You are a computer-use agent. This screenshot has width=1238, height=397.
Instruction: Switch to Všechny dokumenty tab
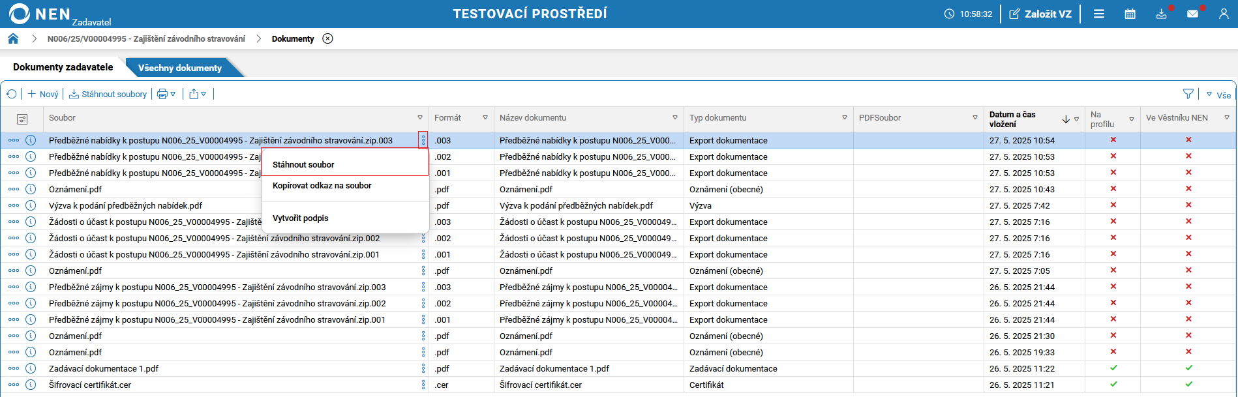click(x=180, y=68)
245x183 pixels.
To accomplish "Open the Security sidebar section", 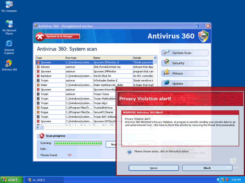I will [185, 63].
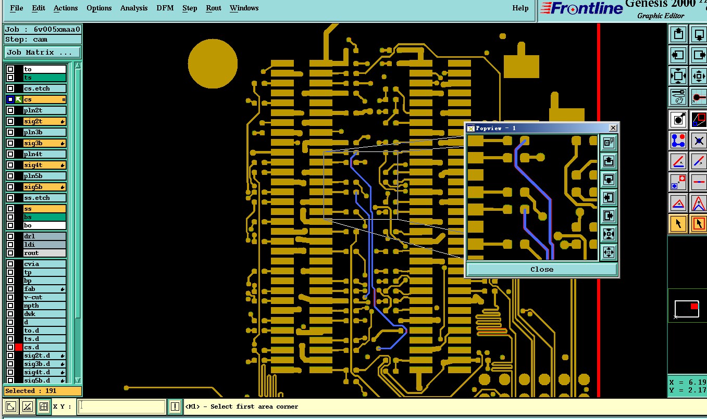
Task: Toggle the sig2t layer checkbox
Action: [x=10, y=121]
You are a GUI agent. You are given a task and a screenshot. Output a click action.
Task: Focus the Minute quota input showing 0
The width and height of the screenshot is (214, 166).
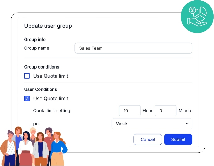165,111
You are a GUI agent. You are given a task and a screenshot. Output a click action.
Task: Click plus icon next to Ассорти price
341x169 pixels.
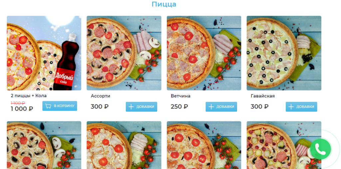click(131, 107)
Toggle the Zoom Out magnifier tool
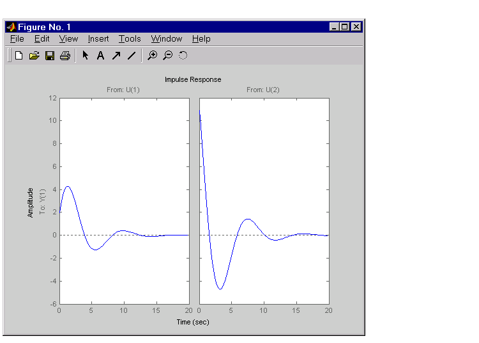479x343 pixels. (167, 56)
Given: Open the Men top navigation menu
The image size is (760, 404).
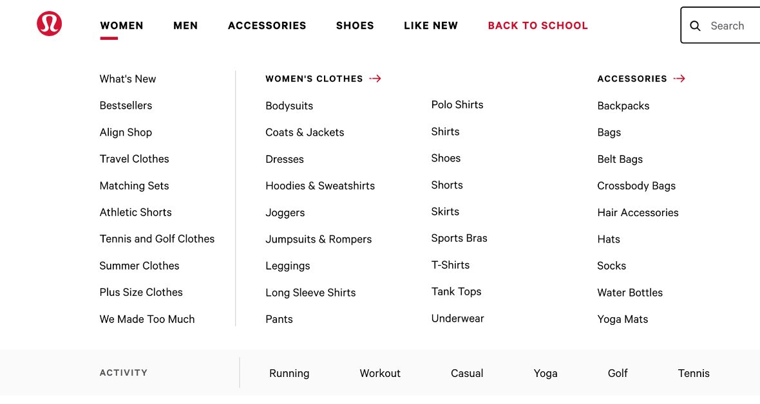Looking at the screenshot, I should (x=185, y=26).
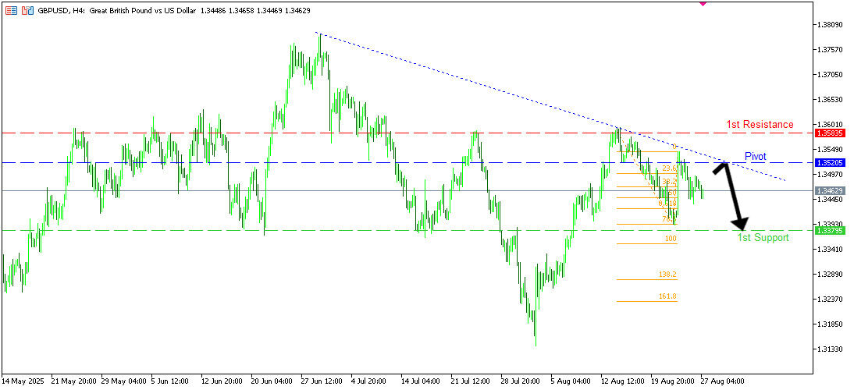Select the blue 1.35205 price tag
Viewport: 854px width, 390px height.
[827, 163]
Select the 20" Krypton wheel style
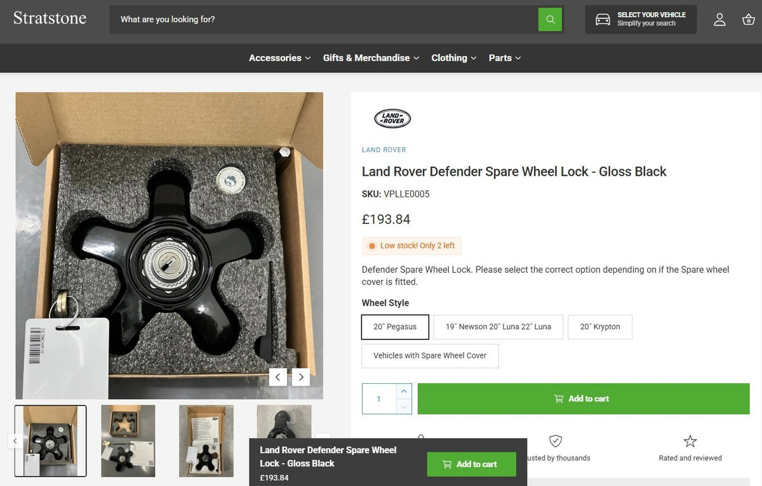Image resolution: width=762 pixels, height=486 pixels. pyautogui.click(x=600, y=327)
==
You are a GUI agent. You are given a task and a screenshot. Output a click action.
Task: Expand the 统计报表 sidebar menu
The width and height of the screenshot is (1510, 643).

- **YOUR GOAL**
If the string "menu" appears in a line of the entries, report the line.

- **RESULT FOR THIS EXERCISE**
Given: Open the Men top navigation menu
Task: Expand the 统计报表 sidebar menu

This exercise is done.